To be continued.  Stay tuned.

  • A very interesting interview – love the site as well. I was in Beijing 5 years ago, before D22 started (Club 13 was fairly active…), had the opportunity to meet a number of the bands around at the time, and have been ducking in and out of the Beijing music scene since…

    I can’t help but think the journalistic lens here focuses too exclusively on ‘traditional’ bands and the rock scene as representative of the music scene as a whole in Beijing, and does not account for other elements. When I was first introduced to the rock scene in Beijing, I got the impression, off the grape-vine, that it had been much more exciting and lively before I arrived in 2005. Maybe D22 has sparked a renaissance? Or at least created a oasis of creativity fueled by the student scene?

  • admin

    Thanks for your comments Karibdis.
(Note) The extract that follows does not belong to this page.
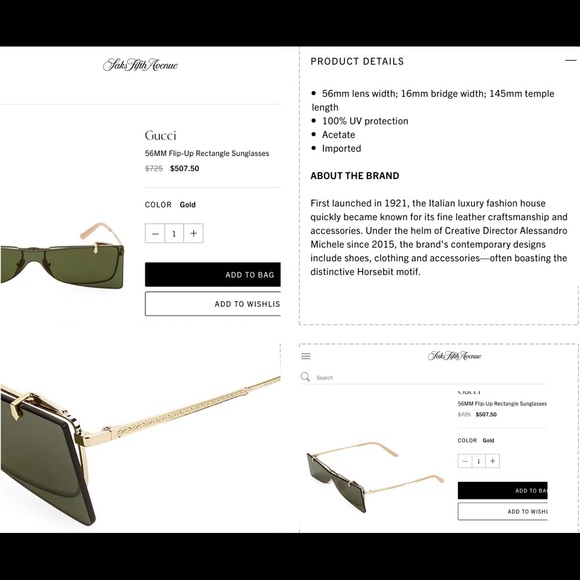The height and width of the screenshot is (580, 580).
Task: Click the large Add to Wishlist button
Action: pos(213,304)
Great to know you are enjoying the site…

    I think that the following article and the comments discuss a lot of what you are talking about: There are the issues of “underground” and “political” that often rear their heads when discussing how “exciting’ a scene is. Certainly the 80’s and 90’s were “interesting” because rock and roll was such an incredible novelty. It is now more exciting and lively because of the staggering rise in variety, competence and infrastructure around the country, but in fact the audiences don’t seem to be growing at the same rate, which is concerning.

    Anyway, thanks for your contribution. Keep reading!